▶ **What needs to be done**: For this exercise, please return exactly the line containing "You are a computer-use" and each line after it through the end of the records, with no pictures included.

(Stored records)
-- Opening Marker --

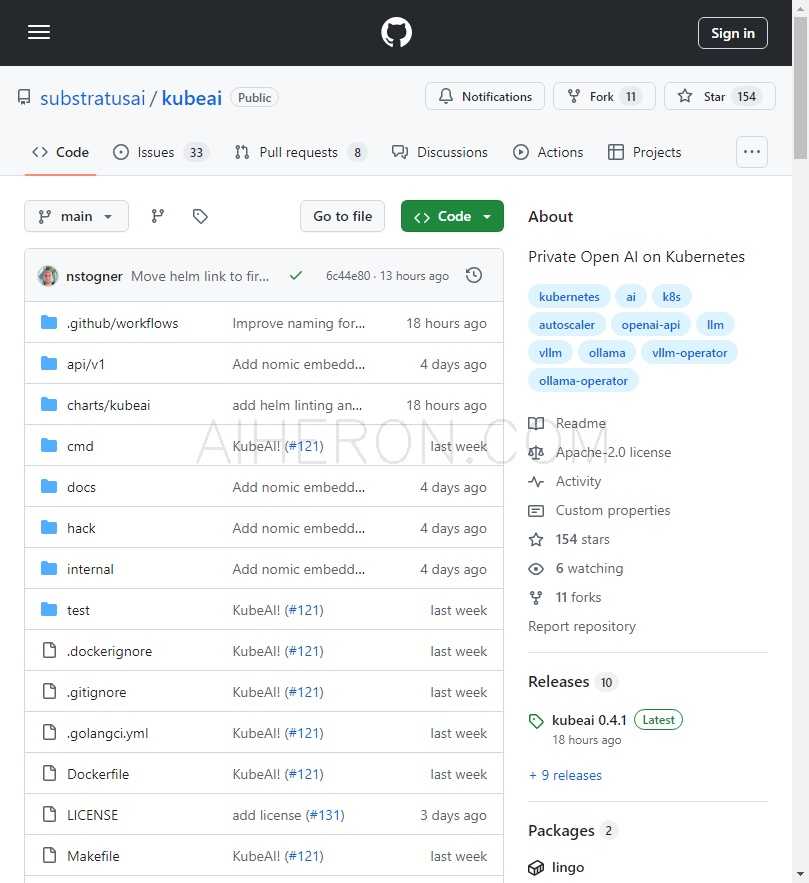809x883 pixels.
Task: Open the hamburger navigation menu
Action: (39, 32)
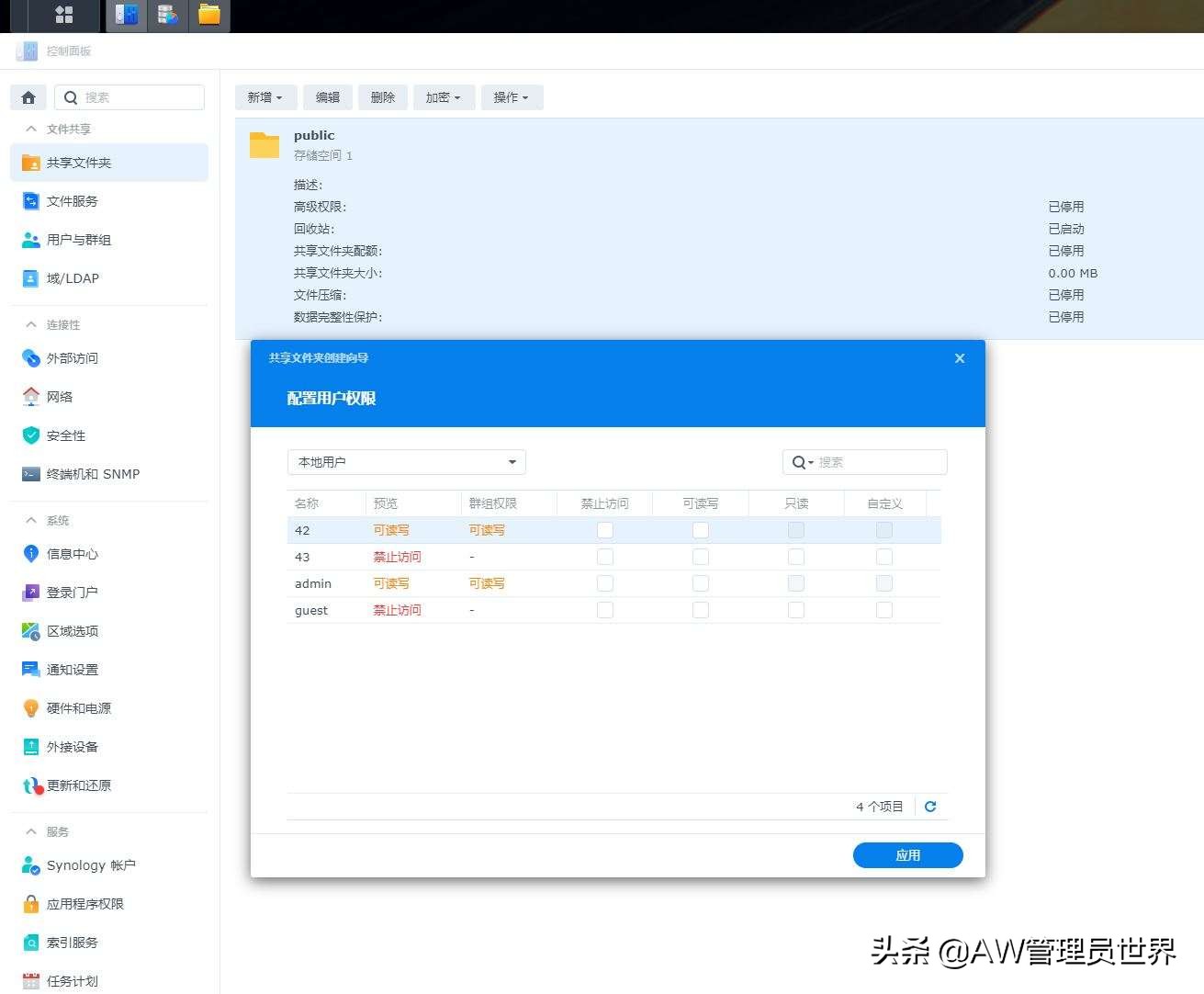
Task: 打开新增下拉菜单
Action: tap(264, 96)
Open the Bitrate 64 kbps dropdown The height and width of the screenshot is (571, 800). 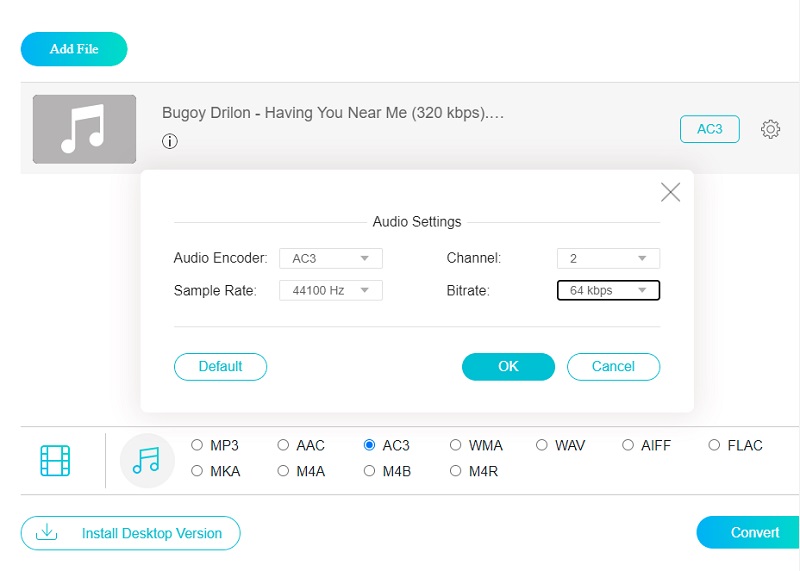pos(608,290)
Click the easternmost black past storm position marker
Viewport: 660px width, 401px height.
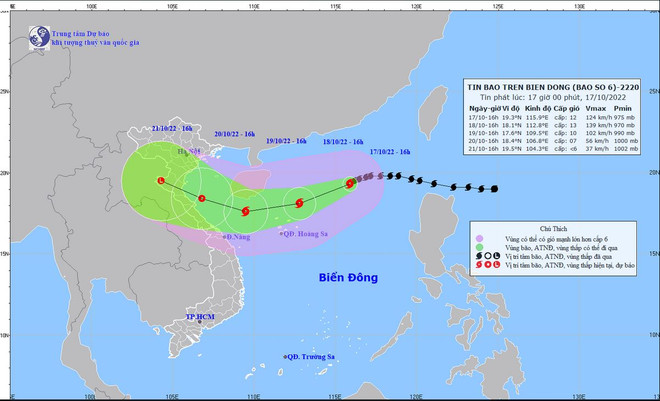coord(495,188)
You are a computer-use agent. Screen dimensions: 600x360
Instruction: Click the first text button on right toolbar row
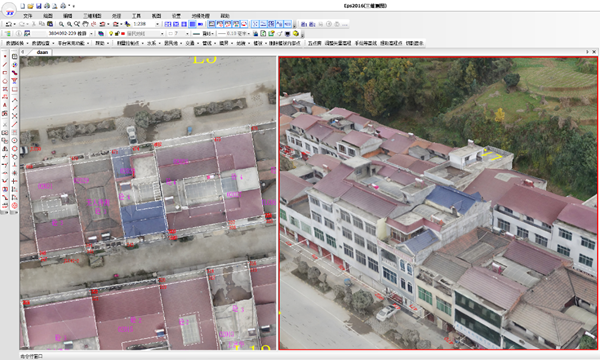pos(315,43)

-- Closing Marker --

▶ **Answer box**:
You are a computer-use agent. Screen dimensions: 600x360
Instruction: Click the first text button on right toolbar row
pos(315,43)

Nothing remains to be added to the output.